> _About this exercise_
Copy out the entire listing precisely.

> _Input data_
┏━━

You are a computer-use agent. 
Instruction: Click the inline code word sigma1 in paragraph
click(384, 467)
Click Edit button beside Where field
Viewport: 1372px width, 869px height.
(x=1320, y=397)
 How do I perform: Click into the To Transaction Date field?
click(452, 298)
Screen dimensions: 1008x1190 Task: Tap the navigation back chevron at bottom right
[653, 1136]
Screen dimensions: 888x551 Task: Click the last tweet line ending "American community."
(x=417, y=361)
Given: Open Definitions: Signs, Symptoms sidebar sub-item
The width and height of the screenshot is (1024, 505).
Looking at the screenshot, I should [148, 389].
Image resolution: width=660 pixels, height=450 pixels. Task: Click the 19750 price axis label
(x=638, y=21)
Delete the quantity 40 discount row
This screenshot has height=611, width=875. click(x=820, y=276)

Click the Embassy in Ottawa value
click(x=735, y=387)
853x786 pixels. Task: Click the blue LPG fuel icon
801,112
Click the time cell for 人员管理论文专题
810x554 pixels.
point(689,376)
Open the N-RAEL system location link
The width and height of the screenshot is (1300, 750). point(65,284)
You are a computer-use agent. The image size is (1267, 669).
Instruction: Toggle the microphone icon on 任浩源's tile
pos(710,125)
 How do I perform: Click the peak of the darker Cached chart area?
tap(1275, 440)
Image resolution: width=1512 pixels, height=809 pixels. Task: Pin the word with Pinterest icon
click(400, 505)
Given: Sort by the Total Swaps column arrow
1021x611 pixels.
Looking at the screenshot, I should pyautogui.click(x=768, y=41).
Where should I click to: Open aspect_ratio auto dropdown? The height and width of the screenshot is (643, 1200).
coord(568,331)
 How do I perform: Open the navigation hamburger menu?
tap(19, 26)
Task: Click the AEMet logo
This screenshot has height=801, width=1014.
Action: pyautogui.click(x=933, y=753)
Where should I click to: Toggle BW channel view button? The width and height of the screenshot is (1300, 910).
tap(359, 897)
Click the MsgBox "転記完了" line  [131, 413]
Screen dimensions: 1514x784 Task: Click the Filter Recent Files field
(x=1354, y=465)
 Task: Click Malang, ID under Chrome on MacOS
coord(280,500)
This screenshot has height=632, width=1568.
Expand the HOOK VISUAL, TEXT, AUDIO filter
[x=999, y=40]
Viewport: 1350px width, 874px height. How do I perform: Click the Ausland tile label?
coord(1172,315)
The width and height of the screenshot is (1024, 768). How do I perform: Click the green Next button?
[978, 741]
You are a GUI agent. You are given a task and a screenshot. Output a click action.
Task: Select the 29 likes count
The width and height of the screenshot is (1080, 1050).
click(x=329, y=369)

┗━━

> _Solution for this task_
You are a computer-use agent. 
Instruction: Click the inline code word sigma1 in paragraph
click(384, 467)
Click Edit button beside Where field
Viewport: 1372px width, 869px height.
(x=1320, y=397)
 How do I perform: Click into the To Transaction Date field?
click(452, 298)
Screen dimensions: 1008x1190 Task: Tap the navigation back chevron at bottom right
[653, 1136]
Screen dimensions: 888x551 Task: Click the last tweet line ending "American community."
(x=417, y=361)
Given: Open Definitions: Signs, Symptoms sidebar sub-item
The width and height of the screenshot is (1024, 505).
Looking at the screenshot, I should [148, 389].
Image resolution: width=660 pixels, height=450 pixels. Task: Click the 19750 price axis label
(x=638, y=21)
Delete the quantity 40 discount row
This screenshot has height=611, width=875. click(x=820, y=276)

Click the Embassy in Ottawa value
click(x=735, y=387)
853x786 pixels. Task: Click the blue LPG fuel icon
801,112
Click the time cell for 人员管理论文专题
810x554 pixels.
point(689,376)
Open the N-RAEL system location link
The width and height of the screenshot is (1300, 750). point(65,284)
You are a computer-use agent. The image size is (1267, 669).
Instruction: Toggle the microphone icon on 任浩源's tile
pos(710,125)
 How do I perform: Click the peak of the darker Cached chart area?
tap(1275, 440)
Image resolution: width=1512 pixels, height=809 pixels. Task: Pin the word with Pinterest icon
click(400, 505)
Given: Sort by the Total Swaps column arrow
1021x611 pixels.
Looking at the screenshot, I should pyautogui.click(x=768, y=41).
Where should I click to: Open aspect_ratio auto dropdown? The height and width of the screenshot is (643, 1200).
coord(568,331)
 How do I perform: Open the navigation hamburger menu?
tap(19, 26)
Task: Click the AEMet logo
This screenshot has height=801, width=1014.
Action: pyautogui.click(x=933, y=753)
Where should I click to: Toggle BW channel view button? The width and height of the screenshot is (1300, 910).
tap(359, 897)
Click the MsgBox "転記完了" line  [131, 413]
Screen dimensions: 1514x784 Task: Click the Filter Recent Files field
(x=1354, y=465)
 Task: Click Malang, ID under Chrome on MacOS
coord(280,500)
This screenshot has height=632, width=1568.
Expand the HOOK VISUAL, TEXT, AUDIO filter
[x=999, y=40]
Viewport: 1350px width, 874px height. How do I perform: Click the Ausland tile label?
coord(1172,315)
The width and height of the screenshot is (1024, 768). How do I perform: Click the green Next button?
[978, 741]
You are a GUI agent. You are given a task and a screenshot. Output a click action.
Task: Select the 29 likes count
The width and height of the screenshot is (1080, 1050).
click(x=329, y=369)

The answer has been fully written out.